As a Chief Information Security Officer, I’m focused on the security of Cisco’s entire enterprise, not just our IT systems and infrastructure or the data our customers entrust with us. Because Cisco is a leading security technology provider, my team and I are fortunate to have the best tools to help prevent, detect and remediate cyberattacks.
But even with all of the great technology available to us, I never forget that our number one asset for fighting cyber threats is our employees.
People are the most valuable and the most challenging part of the cybersecurity equation. A recent Ponemon Institute study found that 64 percent of the attacks covered in their survey could be traced back to the negligent behavior of a staff member or contingent worker. It’s not that employees have malicious intent; it’s that most are far too busy, unaware, or get tricked by adversaries trying to find a way in.

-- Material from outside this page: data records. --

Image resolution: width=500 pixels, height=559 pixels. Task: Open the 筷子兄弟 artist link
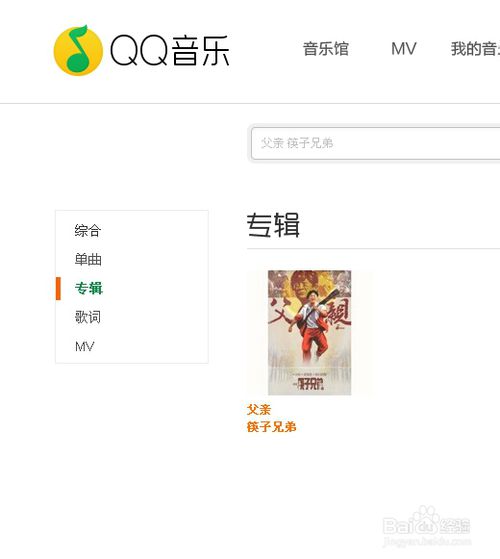coord(272,427)
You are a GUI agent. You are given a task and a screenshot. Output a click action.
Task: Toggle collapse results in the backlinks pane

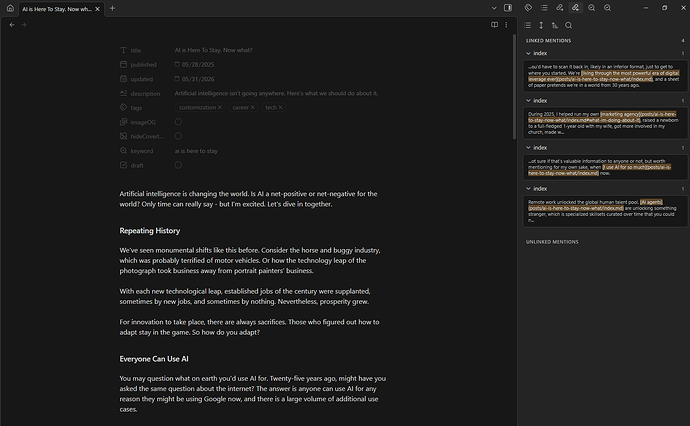click(x=528, y=26)

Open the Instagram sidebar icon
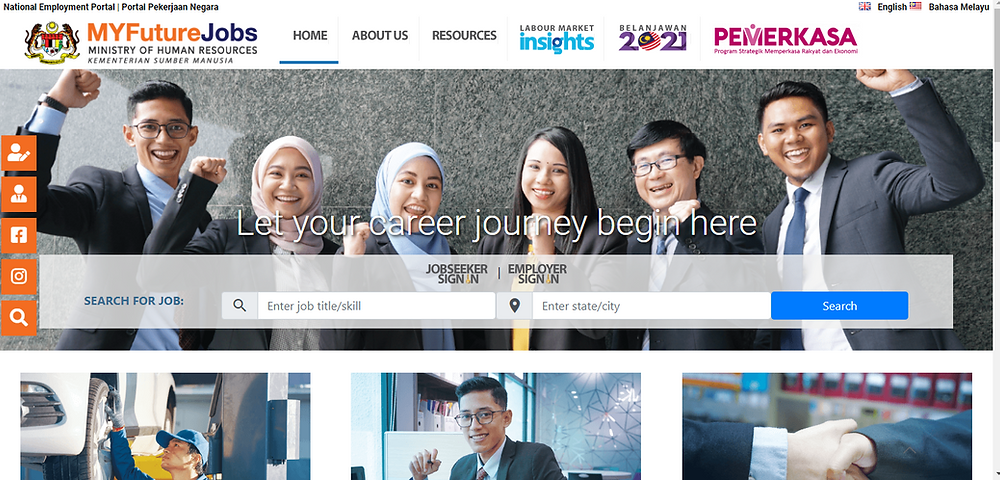[18, 276]
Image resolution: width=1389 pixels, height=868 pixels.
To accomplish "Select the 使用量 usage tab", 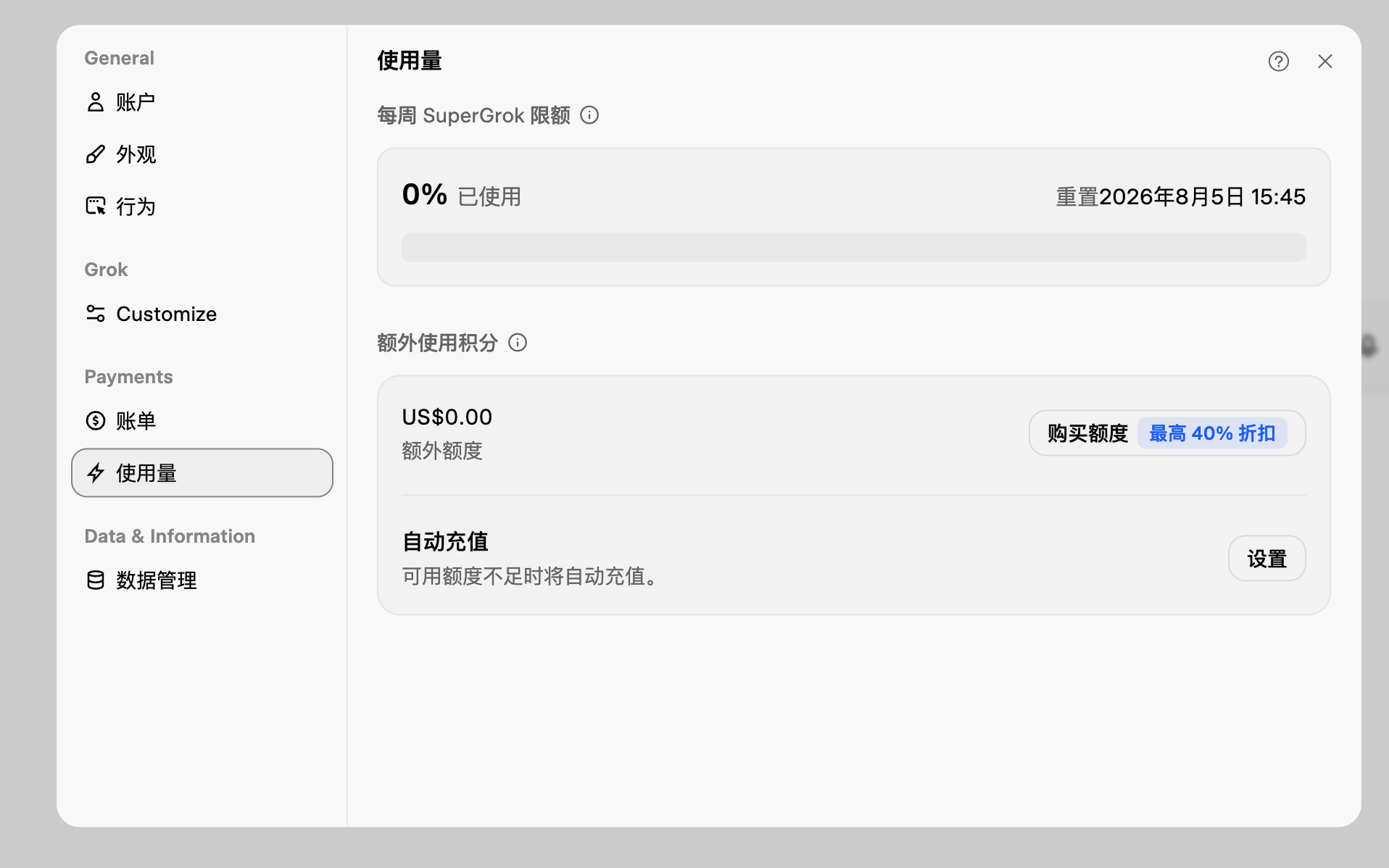I will click(202, 473).
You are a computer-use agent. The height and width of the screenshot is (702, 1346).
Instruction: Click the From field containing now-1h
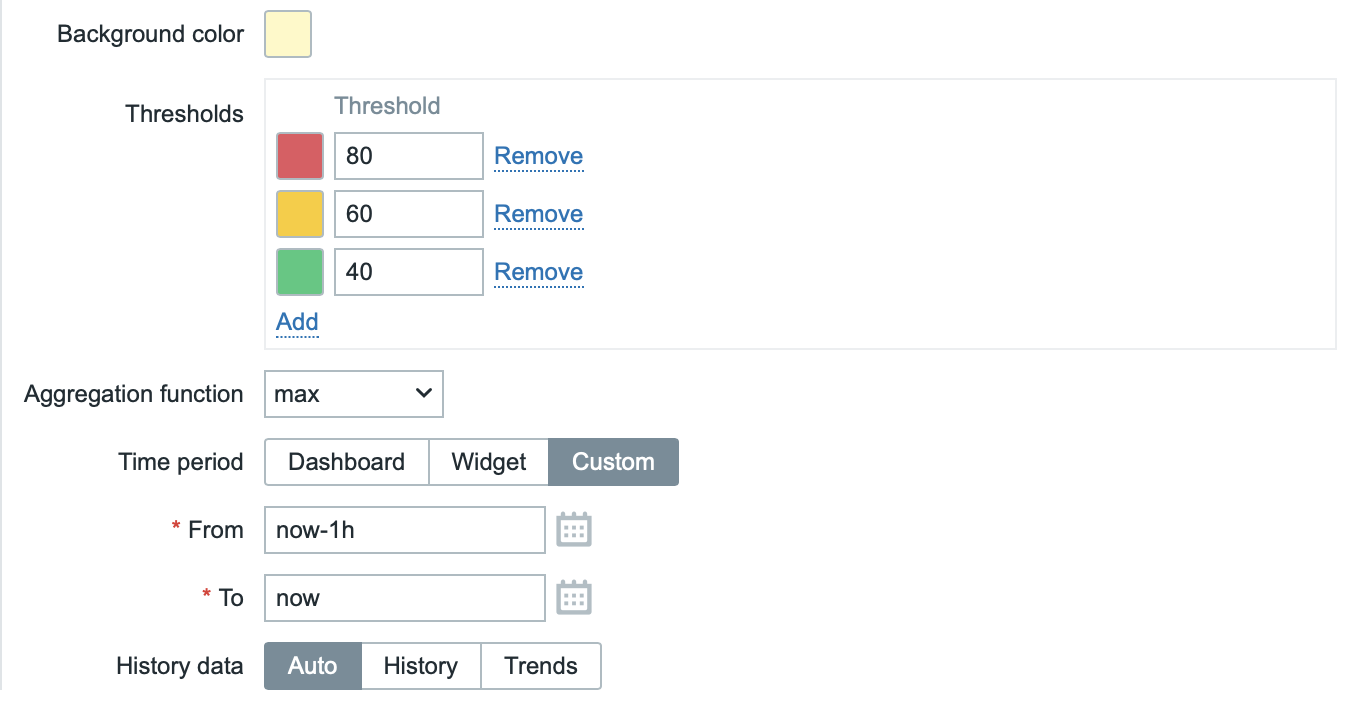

Having an informed workforce that knows how and is actively involved in keeping the physical and extended virtual workplace as safe as possible can reduce risk due to human error. To that end, I recommend setting a goal to move employees through three phases of security engagement:
- Training and Education. At Cisco, we’re constantly raising employee awareness and knowledge about cyber threats. Employees need to learn about cyber risks – how to spot and report them. For instance, we regularly use anti-phishing training and testing so that everyone can learn how to minimize risks from email and malware.
This year marks the 11th year of Cisco SecCon, our annual employee security education conference. The conference continually evolves to address the current threat landscape. This year, the conference focuses on building and securing internal enterprise application and cloud-delivered services for our customers, and hardware/software development best practices addressing the latest hacks/attacks and security innovations.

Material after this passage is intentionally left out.